“Paul Revere’s Ride” is Henry Wadsworth Longfellow’s most famous poem and certainly one of the most famous poems in American literature. Revered in its time and loved by schoolchildren today, it has suffered from critical dismissal and disapprobation due to its perceived sentimentalism and its historical inaccuracy. However, current scholarship on the poem has led to a new understanding of its role as an abolitionist text.
Longfellow was indeed an abolitionist, albeit a quiet and polite one. His closest friend was the fiery senator and abolitionist Charles Sumner, and he’d written Poems on Slavery in 1842 (although the poems were relatively anodyne). He gave money to help slaves and support black organizations, attended speeches by Sumner and Frederick Douglass, voted for Lincoln, and wrote volubly in his journal about his hatred of the Fugitive Slave Act and the Dred Scott Supreme Court case.
Longfellow, who had turned to historical figures before in his verse, began writing the poem sometime before or on April 19th of 1860 after he had visited the Old North Church and finished by October 13th, 1860; during this time he continued to talk to Sumner, who lambasted slave-owners and Southern states, and went to see Frederick Douglass speak. This was right before the election of Lincoln and the secession of most of the Southern states to form the Confederacy. The poem was published in The Atlantic Monthly in January 1861; in December of the prior year it had come out in the Boston Transcript right as South Carolina seceded. It was then included in the collection Tales of a Wayside Inn (1863), a loosely linked collection of poems in the vein of Chaucer’s Canterbury Tales.

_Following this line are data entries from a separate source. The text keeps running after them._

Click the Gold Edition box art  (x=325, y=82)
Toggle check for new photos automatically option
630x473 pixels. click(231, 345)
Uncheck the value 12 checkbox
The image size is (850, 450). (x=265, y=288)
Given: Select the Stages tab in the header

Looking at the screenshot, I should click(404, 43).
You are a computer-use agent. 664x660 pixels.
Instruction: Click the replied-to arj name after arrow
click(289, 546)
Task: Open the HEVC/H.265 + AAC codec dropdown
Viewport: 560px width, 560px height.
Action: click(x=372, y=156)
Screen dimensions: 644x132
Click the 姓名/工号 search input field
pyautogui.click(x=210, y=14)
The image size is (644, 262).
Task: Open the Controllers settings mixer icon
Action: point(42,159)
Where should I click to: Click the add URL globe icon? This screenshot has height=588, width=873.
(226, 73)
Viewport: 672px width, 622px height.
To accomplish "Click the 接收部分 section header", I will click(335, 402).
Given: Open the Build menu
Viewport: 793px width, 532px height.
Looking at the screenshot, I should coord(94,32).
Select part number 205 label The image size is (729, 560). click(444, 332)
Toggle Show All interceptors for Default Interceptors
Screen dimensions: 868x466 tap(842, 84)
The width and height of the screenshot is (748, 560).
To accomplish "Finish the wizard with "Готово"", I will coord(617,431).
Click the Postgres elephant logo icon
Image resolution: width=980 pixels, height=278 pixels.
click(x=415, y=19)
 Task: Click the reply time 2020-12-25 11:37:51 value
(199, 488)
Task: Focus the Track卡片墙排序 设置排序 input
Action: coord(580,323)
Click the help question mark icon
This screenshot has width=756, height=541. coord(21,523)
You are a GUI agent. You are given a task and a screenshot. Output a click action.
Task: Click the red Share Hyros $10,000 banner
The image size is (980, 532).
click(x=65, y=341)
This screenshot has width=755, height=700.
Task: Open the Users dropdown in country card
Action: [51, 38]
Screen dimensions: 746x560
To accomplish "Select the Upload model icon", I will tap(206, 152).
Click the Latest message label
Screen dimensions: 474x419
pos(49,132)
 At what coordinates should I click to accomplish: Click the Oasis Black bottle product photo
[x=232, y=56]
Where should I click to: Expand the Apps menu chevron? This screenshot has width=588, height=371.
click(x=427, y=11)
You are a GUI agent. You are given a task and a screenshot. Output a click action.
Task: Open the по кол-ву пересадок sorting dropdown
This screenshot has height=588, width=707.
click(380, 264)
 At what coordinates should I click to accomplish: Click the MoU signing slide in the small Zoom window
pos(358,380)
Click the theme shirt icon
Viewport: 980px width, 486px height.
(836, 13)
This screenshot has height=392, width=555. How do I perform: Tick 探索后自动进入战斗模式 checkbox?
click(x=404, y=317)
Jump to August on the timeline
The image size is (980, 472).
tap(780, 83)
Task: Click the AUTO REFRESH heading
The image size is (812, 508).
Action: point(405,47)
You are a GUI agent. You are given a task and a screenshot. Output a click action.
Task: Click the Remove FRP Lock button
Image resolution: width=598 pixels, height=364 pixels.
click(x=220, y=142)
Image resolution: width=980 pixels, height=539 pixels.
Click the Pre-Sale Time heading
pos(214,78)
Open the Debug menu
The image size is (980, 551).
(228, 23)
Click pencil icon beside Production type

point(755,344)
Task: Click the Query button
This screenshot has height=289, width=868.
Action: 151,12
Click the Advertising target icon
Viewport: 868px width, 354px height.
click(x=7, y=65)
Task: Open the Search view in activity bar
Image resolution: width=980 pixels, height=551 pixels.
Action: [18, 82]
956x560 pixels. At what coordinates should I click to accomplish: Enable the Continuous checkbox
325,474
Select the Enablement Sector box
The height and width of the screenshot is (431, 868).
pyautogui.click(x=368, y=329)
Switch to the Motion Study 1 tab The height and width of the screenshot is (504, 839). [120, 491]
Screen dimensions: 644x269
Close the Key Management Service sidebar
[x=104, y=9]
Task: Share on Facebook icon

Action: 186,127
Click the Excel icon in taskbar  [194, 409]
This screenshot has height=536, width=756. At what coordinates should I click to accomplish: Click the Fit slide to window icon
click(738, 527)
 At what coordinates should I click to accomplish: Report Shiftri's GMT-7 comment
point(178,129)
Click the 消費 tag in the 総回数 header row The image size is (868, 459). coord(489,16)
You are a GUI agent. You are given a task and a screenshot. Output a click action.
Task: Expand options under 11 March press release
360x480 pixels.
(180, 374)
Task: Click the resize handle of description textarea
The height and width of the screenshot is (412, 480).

In its own time the poem was read as a wake-up call to the Union, as a call to arms. Longfellow had not intended to be historically accurate in his poem; rather, he wanted to depict a representative heroic citizen and use him as a way to inspire support for the Union.
The poem made Paul Revere, a little-known revolutionary figure at the time, into one of the most beloved American heroes. Historians in the subsequent century sometimes used the poem as a factual text, spreading the idea that Revere was the most important figure that night in April 1775, but contemporary historians have worked to revise these mistaken assumptions. As early as 1896 there was some pushback against the idea of Revere’s solitary heroism, with Helen E. Moore publishing a parody of the poem that called attention to the ignored William Dawes, also a rider that night: '”Tis all very well for the children to hear / Of the midnight ride of Paul Revere; / But why should my name be quite forgot, / Who rode as boldly and well, God wot? / Why should I ask? The reason is clear— / My name was Dawes and his Revere.”